The solenoid 12 of the solenoid valve 9 is configured to receive power from the control unit 10 to energise the solenoid 12. The control unit 10 therefore actuates the valve 9 by selectively powering the solenoid 9. In this example, an “open” command signal transmitted by the control unit 10 to the valve 9 provides power to the solenoid 12 which causes the solenoid 12 to move the plunger 13 to the retracted position using electromagnetic forces, and a “closed” command signal transmitted by the control unit 10 to the valve 9 ceases power to the solenoid 12.
The solenoid valve comprises a spring 14 arranged to bias the plunger 13 to the extended position. Thus, when there is no power to the solenoid 12, the plunger 13 is urged into the extended position by the biasing action of the spring 14 (as shown in
The solenoid valve 9 is a normally-closed valve since the spring 14 biases the plunger 13 to the extended position. A normally-closed valve can provide safety benefits since the water or steam is normally prevented from reaching the food preparation chamber, thus decreasing the risk of flooding in the oven.

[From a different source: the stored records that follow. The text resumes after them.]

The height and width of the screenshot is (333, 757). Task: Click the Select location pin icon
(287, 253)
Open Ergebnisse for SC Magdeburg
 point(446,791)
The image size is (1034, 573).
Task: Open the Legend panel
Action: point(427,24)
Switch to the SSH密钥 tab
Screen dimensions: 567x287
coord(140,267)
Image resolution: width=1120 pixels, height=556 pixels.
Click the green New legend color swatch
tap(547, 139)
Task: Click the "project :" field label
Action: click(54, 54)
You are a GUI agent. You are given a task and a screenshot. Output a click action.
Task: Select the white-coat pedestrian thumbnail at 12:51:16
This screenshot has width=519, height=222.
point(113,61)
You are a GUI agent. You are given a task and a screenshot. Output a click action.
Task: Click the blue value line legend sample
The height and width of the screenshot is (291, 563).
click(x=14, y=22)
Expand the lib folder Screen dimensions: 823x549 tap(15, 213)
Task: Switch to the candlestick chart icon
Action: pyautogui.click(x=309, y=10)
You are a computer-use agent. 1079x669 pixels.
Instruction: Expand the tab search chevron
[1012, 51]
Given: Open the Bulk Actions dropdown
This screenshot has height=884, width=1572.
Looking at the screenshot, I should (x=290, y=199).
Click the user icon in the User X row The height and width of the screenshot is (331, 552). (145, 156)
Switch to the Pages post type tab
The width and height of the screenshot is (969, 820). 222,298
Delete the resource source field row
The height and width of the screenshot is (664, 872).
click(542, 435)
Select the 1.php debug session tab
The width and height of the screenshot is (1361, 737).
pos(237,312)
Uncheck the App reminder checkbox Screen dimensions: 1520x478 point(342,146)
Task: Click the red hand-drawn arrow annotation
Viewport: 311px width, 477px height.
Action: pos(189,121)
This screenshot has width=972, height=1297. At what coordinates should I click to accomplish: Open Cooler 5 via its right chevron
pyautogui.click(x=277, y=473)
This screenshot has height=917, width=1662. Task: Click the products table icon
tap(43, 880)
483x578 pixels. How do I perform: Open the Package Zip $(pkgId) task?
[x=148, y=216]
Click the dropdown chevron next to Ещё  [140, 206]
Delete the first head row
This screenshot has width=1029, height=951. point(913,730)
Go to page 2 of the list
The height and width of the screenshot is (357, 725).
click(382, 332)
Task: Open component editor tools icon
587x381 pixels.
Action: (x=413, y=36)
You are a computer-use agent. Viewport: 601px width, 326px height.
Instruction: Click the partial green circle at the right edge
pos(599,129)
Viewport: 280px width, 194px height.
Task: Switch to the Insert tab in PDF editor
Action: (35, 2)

The sensor 11 is arranged to detect whether the plunger 13 is in the retracted position or the extended position. The sensor 11 may comprise any suitable sensor type. Examples include optical sensor, magnetic sensor, ultrasonic sensor, etc. The most suitable type of sensor may depend on the type of valve being used.
In one illustrative example, the sensor 11 comprises an optical sensor 11 arranged such that, when the plunger 13 is in the retracted position, the plunger 13 blocks a light path of the optical sensor 11, and when the plunger 13 is in the extended position, the plunger 13 does not block the light path of the optical sensor 11. Thus, the sensor data will indicate that the actual valve state is an open state when the data corresponds to the light path being blocked, and the sensor data will indicate that the actual valve state is a closed state when the data corresponds to the light path not being blocked. In other examples the optical sensor 11 may be arranged oppositely, such that the plunger 13 being in the retracted position does not block a light path of the optical sensor 11, and the plunger 13 being in the extended position blocks the light path of the optical sensor 11.
The sensor 11 and the valve 9 are configured such that the detection of the actual valve state by the sensor 11 is independent of control of the valve 9 by the control unit 10.
The actuation of the valve 9 by the control unit 10 is not based on the valve state detection by the sensor 11. That is, the command signal transmitted by the control unit 10 to the valve 9 is independent of (e.g. is not based on and/or does not depend on) measurements by the sensor 11. In some embodiments, the control unit 10 and/or the valve 9 may be electrically isolated from the sensor 11. This is beneficial since the circuitry for controlling the valve actuation is then not a possible common cause of failure of the valve 9 and the sensor 11.
In some embodiments the sensor 11 directly detects the physical location of the plunger 13, rather than inferring the plunger location e.g. by monitoring the current in the solenoid 12. This is because if the valve and the sensor are dependent on the same current, then in the case of a failure the sensor 11 would not be able to independently verify the valve state. In addition, such sensors can be costly and complex.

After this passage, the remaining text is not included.